Önce anlaşılması son derece kolay olan şu misali verelim...
Size son derece kıymetli mücevherle dolu bir kasa veriyorlar ve diyorlar ki:
— Şayet anahtarını elde edersen, bu kasayı açabilirsin, içindeki her şey senin olabilir...
Soruyorsunuz, peki anahtar nedir, nasıl açabilirim? Cevap:
— Anahtar, ucu özel bir şekillendirmeye tâbi tutulmuş demirdir... Elde etmek için de şu kadar pahasını ödemek zorundasın...
Diyorsun ki “Kasa nasıl olsa bende!

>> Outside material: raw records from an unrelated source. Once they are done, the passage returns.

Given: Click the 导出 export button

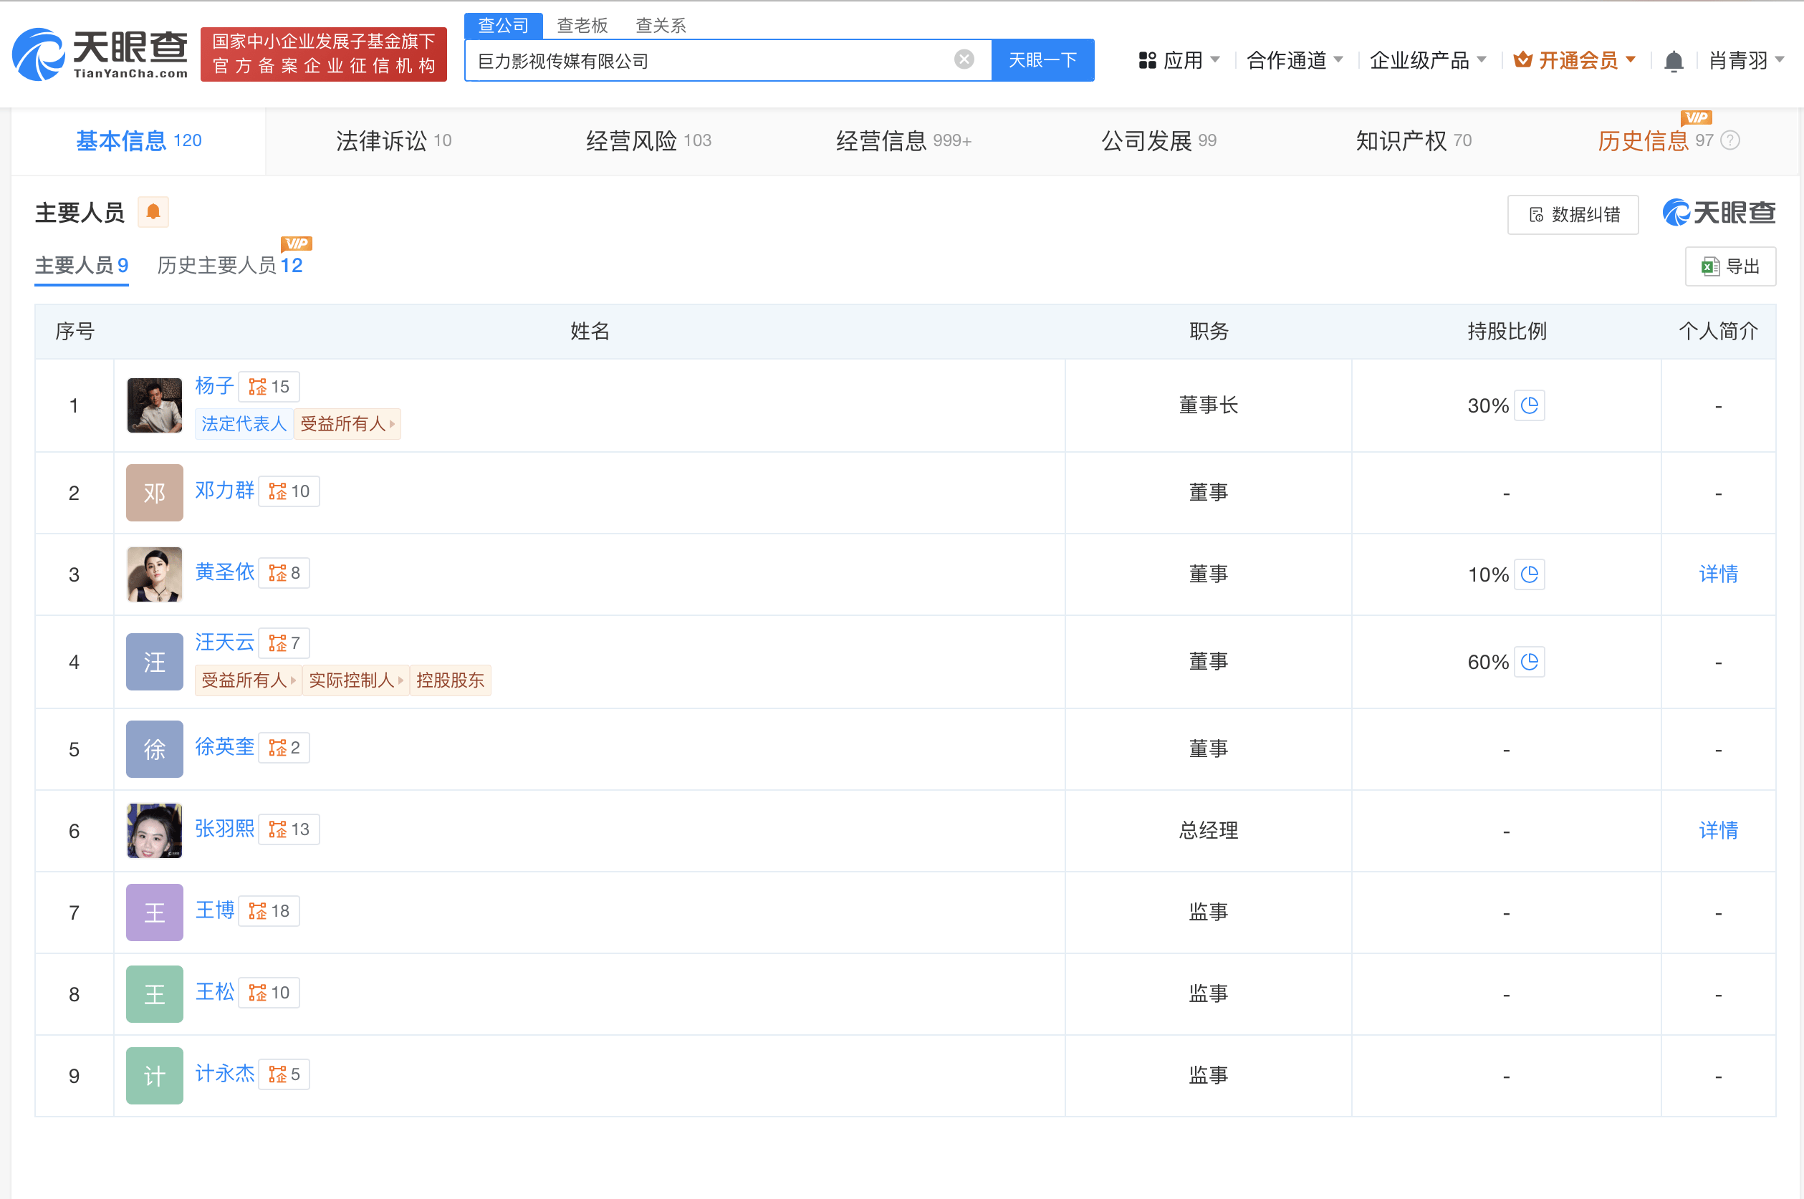Looking at the screenshot, I should (1730, 267).
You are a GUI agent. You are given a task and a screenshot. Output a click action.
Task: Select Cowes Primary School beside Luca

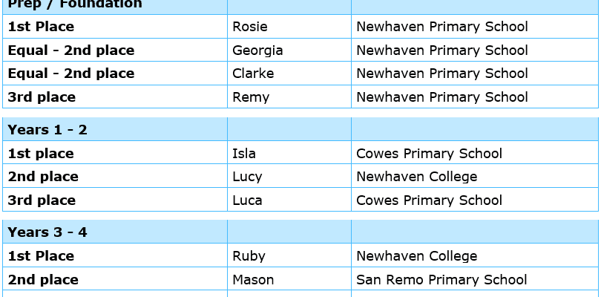tap(429, 200)
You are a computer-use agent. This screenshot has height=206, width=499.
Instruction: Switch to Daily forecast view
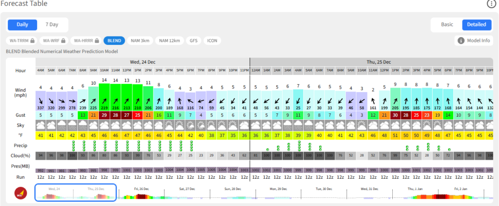coord(22,24)
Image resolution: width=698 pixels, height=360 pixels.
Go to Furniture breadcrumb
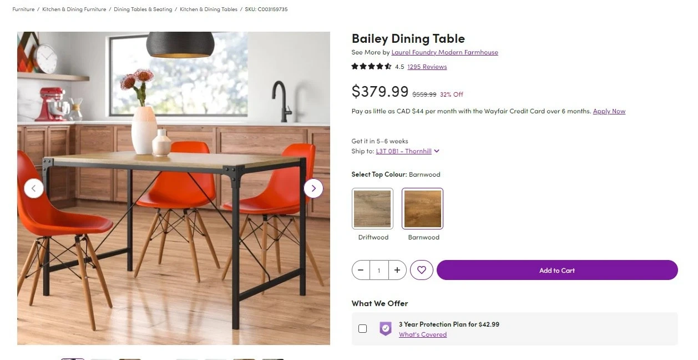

O kadar paha ödeyeceğime, alırım bir demir, alırım bir eğe; çenterim demiri, olur anahtar!”
Ama ne çare ki, bir ömür boyu demir çentseniz, o kasanın özel kilit şifresine uygun anahtarın bir benzerini yapamazsınız... Ve bu yüzden de kasanızı açıp içindeki çok kıymetli mücevherlere kavuşamazsınız... Tâ ki, pahasını ödeyip özel şifresi için yapılmış anahtarı elde edene kadar... Unutmayalım ki her kilit ancak şifresine uygun anahtar ile açılır.

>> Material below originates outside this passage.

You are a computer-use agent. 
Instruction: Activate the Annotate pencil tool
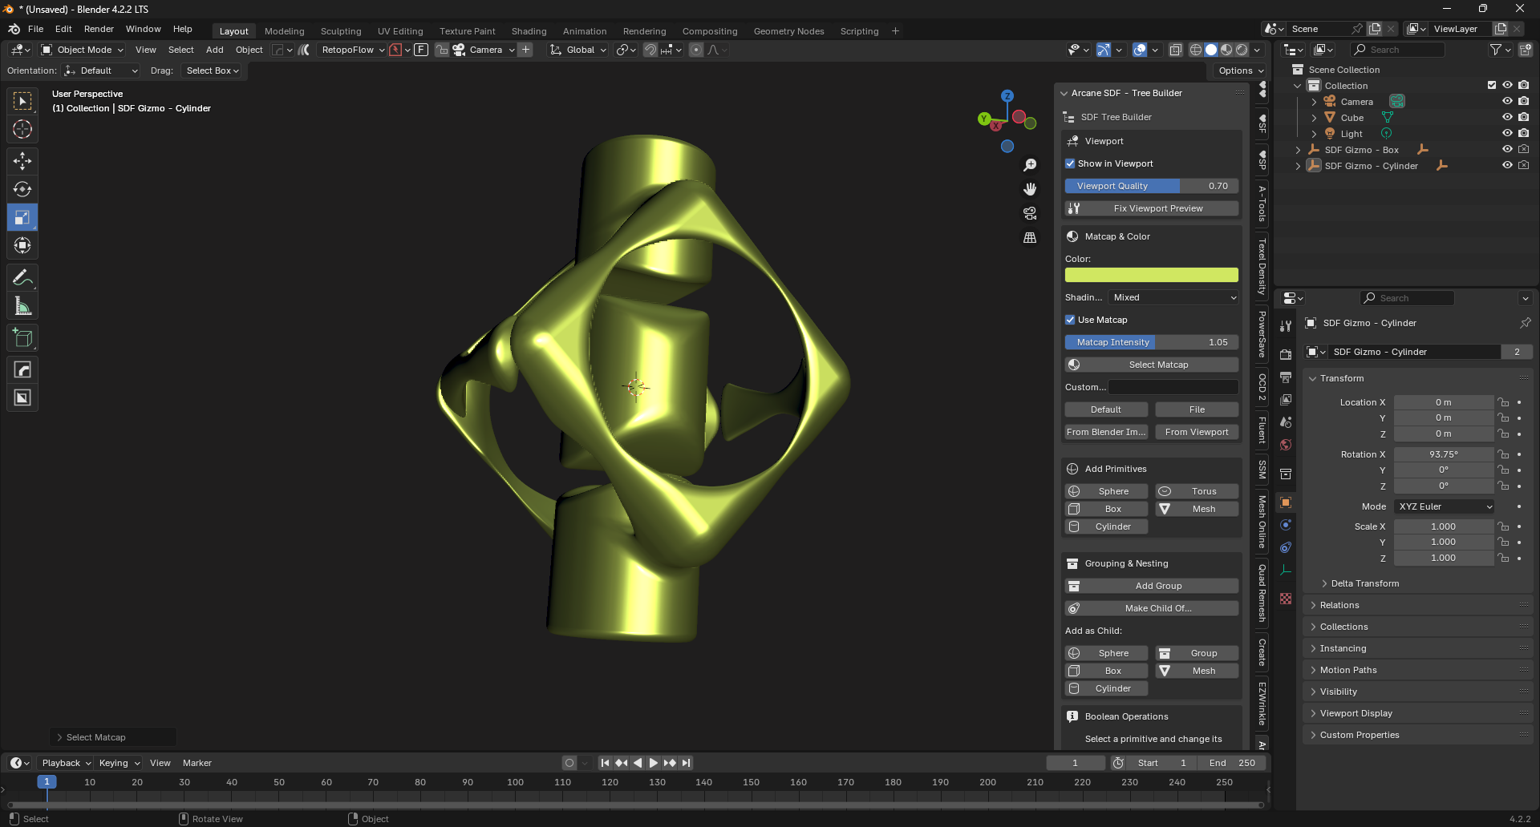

İşte bu misalde olduğu üzere, her beynin kendine özel bir formüle ihtiyacı vardır ki, çok kısa sürelerde büyük gelişmeler elde etsin... Ama bunun için de elbette, bu konudan anlayan, bu konu hakkında bilgi sahibi kişiyi bulmak zorunluluğu mevcuttur.
Bu devirde böylesine ehil kişiyi bulmanın çok zor olduğunu düşünerek bu kitapta, bize ihsan olunan ilim ölçüsünde, elden geldiğince çeşitli zikir formüllerinden söz edeceğiz... Ki bunlar bizâtihi tecrübelerimize göre son derece yararlı olmuşlardır...
Dileyen bu zikir formüllerini bir süre kendi üzerinde dener, fayda görürse devam eder, fayda bulmazsa da genel zikirlerle ruhaniyetini geliştirme yolunda çalışmalarına devam eder.